### WORK REQUEST
Everything from the line containing "The height and width of the screenshot is (648, 957)." to the end of the records must be restated word for word, and nothing else.

### DATA FOR THE TASK
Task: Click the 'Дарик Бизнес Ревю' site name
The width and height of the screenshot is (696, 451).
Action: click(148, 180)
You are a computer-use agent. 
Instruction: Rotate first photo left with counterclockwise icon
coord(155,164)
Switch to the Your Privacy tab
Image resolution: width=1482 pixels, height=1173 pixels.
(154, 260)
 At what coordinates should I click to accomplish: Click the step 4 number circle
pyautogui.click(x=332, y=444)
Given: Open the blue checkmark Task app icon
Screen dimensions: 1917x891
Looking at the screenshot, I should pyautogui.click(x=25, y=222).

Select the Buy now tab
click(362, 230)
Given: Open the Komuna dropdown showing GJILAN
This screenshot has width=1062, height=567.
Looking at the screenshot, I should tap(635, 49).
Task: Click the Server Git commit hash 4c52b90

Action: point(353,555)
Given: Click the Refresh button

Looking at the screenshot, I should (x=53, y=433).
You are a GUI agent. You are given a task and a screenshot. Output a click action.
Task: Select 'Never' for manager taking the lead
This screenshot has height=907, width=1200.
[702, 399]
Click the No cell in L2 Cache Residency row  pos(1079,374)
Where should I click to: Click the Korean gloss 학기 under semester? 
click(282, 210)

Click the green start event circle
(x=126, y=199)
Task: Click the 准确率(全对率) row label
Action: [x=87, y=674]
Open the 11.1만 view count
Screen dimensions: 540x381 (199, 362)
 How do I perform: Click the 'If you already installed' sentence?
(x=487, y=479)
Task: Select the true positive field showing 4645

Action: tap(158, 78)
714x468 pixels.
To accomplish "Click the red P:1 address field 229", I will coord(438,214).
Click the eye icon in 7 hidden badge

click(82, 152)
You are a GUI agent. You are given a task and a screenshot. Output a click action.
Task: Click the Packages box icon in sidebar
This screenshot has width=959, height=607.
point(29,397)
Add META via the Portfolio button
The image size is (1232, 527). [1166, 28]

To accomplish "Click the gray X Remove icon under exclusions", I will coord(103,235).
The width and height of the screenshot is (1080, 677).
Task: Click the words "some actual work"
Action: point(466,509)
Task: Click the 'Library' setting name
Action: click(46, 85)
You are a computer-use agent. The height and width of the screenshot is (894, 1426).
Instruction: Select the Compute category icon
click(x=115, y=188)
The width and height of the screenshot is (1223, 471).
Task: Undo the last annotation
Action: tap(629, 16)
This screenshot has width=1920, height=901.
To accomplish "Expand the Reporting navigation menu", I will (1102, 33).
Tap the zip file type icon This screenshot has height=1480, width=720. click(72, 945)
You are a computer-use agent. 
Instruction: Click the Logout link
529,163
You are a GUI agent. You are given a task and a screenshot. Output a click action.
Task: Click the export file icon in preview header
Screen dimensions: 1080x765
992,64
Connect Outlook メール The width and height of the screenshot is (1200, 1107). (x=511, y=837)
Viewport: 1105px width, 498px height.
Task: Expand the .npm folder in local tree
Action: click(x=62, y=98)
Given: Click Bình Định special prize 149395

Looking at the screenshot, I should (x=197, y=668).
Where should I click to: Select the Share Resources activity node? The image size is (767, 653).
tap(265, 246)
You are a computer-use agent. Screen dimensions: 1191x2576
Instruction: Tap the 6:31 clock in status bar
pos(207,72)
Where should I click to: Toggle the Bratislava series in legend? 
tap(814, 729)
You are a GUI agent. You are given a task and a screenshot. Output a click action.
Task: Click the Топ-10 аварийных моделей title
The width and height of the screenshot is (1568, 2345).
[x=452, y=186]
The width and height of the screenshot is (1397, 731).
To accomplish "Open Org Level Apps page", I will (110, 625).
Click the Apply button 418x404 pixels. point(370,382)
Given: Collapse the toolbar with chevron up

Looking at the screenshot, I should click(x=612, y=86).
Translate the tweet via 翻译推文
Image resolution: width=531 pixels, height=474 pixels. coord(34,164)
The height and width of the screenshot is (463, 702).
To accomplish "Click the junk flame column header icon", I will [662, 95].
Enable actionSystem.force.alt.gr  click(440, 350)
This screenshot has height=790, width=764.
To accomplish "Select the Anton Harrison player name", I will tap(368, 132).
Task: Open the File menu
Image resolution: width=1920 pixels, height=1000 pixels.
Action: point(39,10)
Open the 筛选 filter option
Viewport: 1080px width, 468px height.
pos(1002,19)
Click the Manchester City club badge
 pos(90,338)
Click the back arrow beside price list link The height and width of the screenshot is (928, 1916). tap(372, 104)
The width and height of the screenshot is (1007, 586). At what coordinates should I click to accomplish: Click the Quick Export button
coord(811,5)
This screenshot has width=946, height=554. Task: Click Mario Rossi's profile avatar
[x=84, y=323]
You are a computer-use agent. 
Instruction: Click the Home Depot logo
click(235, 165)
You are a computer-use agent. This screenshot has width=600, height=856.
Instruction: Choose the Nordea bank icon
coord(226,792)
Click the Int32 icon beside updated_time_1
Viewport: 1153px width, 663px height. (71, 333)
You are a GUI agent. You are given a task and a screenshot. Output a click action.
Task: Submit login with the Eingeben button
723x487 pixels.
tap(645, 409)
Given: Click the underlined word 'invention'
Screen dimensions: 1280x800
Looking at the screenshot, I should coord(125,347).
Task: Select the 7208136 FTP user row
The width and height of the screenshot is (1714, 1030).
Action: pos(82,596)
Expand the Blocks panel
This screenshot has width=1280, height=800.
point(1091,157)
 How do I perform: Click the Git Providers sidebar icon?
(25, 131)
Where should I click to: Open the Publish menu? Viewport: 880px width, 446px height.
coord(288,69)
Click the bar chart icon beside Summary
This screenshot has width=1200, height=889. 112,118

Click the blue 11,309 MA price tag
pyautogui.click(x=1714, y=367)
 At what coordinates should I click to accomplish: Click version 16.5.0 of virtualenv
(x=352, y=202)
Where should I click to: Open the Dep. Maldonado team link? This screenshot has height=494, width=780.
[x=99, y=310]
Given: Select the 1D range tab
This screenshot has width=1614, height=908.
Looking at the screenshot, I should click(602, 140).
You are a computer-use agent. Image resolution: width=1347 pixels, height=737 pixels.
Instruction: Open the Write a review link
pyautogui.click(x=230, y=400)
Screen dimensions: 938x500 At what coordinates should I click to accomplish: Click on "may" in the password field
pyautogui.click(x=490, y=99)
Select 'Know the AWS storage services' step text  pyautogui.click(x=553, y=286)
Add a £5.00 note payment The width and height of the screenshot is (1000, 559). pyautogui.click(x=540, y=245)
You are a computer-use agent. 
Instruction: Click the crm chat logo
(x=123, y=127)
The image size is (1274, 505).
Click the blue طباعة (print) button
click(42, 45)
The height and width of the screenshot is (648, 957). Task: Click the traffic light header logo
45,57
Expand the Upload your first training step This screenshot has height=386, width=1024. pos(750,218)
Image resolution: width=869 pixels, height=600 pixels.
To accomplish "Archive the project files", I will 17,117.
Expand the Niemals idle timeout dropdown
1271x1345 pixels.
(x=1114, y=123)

### WRITTEN REPLY
The height and width of the screenshot is (648, 957). Task: Click the traffic light header logo
45,57
Expand the Upload your first training step This screenshot has height=386, width=1024. pos(750,218)
Image resolution: width=869 pixels, height=600 pixels.
To accomplish "Archive the project files", I will 17,117.
Expand the Niemals idle timeout dropdown
1271x1345 pixels.
(x=1114, y=123)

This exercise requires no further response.